Considering the endogenous growth model developed by Romer, Braunerhjelm et al. (2010) pinpoints the role of entrepreneurs as the link between R&D expenditures and the growth rate of GDP. In fact, it is entrepreneurs who help to turn the knowledge into the goods, and then increase the growth rate as well as the employment rate of a country. As Figure 1 shows, the employment rate is positively related to the birth rate of entrepreneurship. Therefore, governments will normally encourage citizens to startup their own businesses in the hope that entrepreneurship will boost the market. Take China as an example. According to a report by Shen (2016), the ‘country has funneled $338 billion into startup investment funds’, thus it is regarded as the world’s biggest startup pool at the moment.

Figure 1 (http://link.springer.com/article/10.1007/s11187-009-9235-1)

With the emphasis of the role of entrepreneurship, several arguments also arise. The increased entrepreneurs cannot encourage the overall economic growth of the whole country; instead, it can only boost the market in some specific areas. Glaeser (2007) pointed out that some countries were much more entrepreneurial than others and entrepreneurial activities develop unevenly in a country. Figure 2 shows the distribution of venture capital investment in the US, where the biggest dots are across the Boston-New York-Washington Corridor and Silicon Valley. It can be seen clearly that the dots are distributed unevenly in the map. Why has this situation happened and what is the cause behind it?

Figure 2 (http://www.citylab.com/tech/2016/02/the-spiky-geography-of-venture-capital-in-the-us/470208/)

Firstly, bigger populations in big cities will encourage the existence of startup companies. Bigger populations mean more customers and enough labor. Therefore, on both the demand side and the supply side, big city is normally the optimal place for entrepreneurship.

Also, sufficient venture capital investment plays a key role in the determinations of the entrepreneurs about the place to startup their own businesses. Take the US as an example. As indicated in Figure 2, the biggest dots are mainly concentrated in the East and West coast, where the economy develops well in these areas. This means entrepreneurs will have enough funds to support their businesses, and conversely as there exists amassed entrepreneurial activities, the investment funds will tend to flow into this area. As a result, some developed areas will have much more entrepreneurship, while those developing areas might have less startup companies.

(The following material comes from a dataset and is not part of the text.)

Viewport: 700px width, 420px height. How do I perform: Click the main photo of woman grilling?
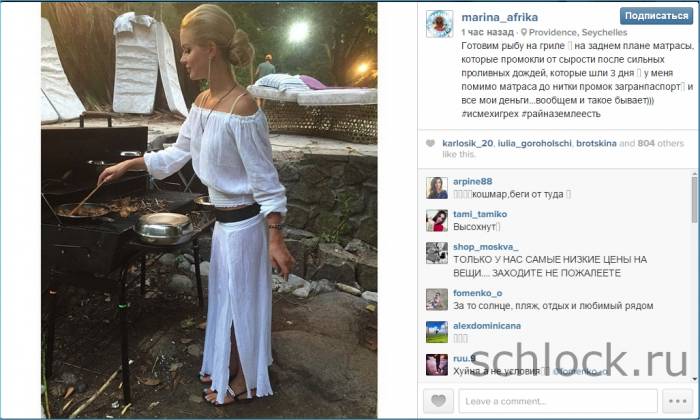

In addition, taking their childrens' further development into account, people are more willing to startup their own businesses in richer areas because of better education system and health care service in big cities. So the development of entrepreneurship is distributed unevenly in a country, which will lead to uneven development of economic growth within the country.

However, the uneven development of entrepreneurship is not a serious problem. According to Glaeser (2007), the number of entrepreneurs will decline with the concentration of an industry in an area. When the market has been saturated with startup companies, some entrepreneurs will exist and move to other areas for better development. Also, in order to alleviate the problems caused by uneven development between areas, the government can encourage entrepreneurship in smaller cities by increasing the investment funds or adjust the interest rate in local banks. As far as there can be a balance between big and small cities, entrepreneurship might be a good way to narrow the gap between rich and poor areas.